* QUOTED PASSAGE *
==============================

On 2022/4/19 22:07, Kefeng Wang wrote:
On 2022/4/19 12:03, Andrew Morton wrote:
On Sat, 16 Apr 2022 10:35:26 +0000 Peng Liu <liupeng256@xxxxxxxxxx>
wrote:
Certain systems are designed to have sparse/discontiguous nodes. In
this case, nr_online_nodes can not be used to walk through numa node.
Also, a valid node may be greater than nr_online_nodes.
However, in hugetlb, it is assumed that nodes are contiguous. Recheck
all the places that use nr_online_nodes, and repair them one by one.
oops.
What are the user-visible runtime effects of this flaw?
For example, there are four node=0,1,2,3, and nid = 1 is offline
node,nr_online_nodes = 3
1) per-node alloc (hugepages=1:2) fails,
2) per-node alloc (hugepages=3:2) fails, but it could succeed.
I assume that there is no user-visible runtime effects.

==============================

* GIVEN DATA *
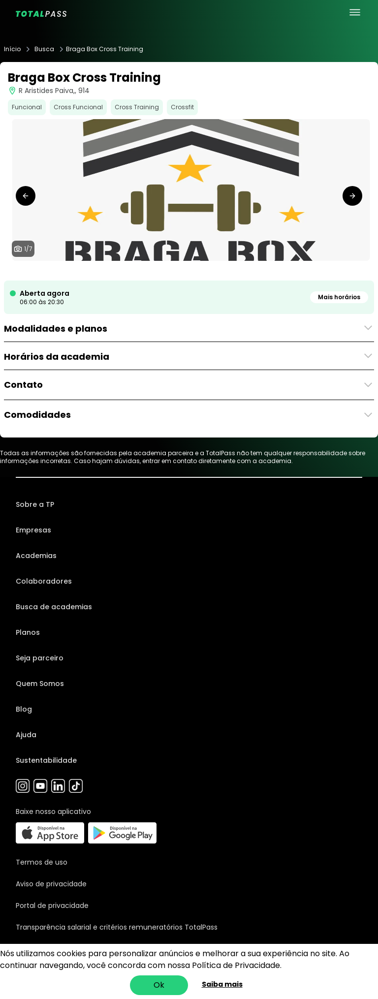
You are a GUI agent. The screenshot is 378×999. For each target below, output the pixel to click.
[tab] (165, 271)
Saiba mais (222, 984)
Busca (44, 49)
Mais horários (339, 297)
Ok (159, 985)
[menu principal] (354, 12)
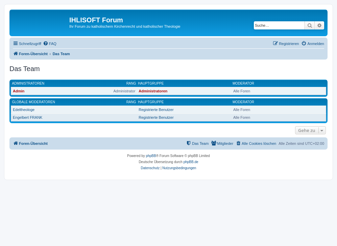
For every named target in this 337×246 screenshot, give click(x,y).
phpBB (151, 156)
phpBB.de (191, 162)
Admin (18, 91)
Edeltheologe (23, 110)
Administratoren (28, 83)
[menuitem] (49, 44)
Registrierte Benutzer (156, 110)
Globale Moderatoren (33, 102)
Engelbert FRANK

==============================

* EXERCISE GOAL *
Carry on the email thread about hugetlb and NUMA nodes from its last line. The entries have nothing to do with what comes next.

* THE RESPONSE *
Thanks, you are right.
I have constructed node =0, 1, 3, 4, and requested huge pages as:
hugepagesz=1G hugepages=0:1,4:1 hugepagesz=2M hugepages=0:1024,4:1024
Without this patch:
HugeTLB: Invalid hugepages parameter 4:1
HugeTLB: Invalid hugepages parameter 4:1024
HugeTLB registered 1.00 GiB page size, pre-allocated 0 pages
HugeTLB registered 2.00 MiB page size, pre-allocated 1024 pages
With this patch:
HugeTLB registered 1.00 GiB page size, pre-allocated 2 pages
HugeTLB registered 2.00 MiB page size, pre-allocated 2048 pages
.
.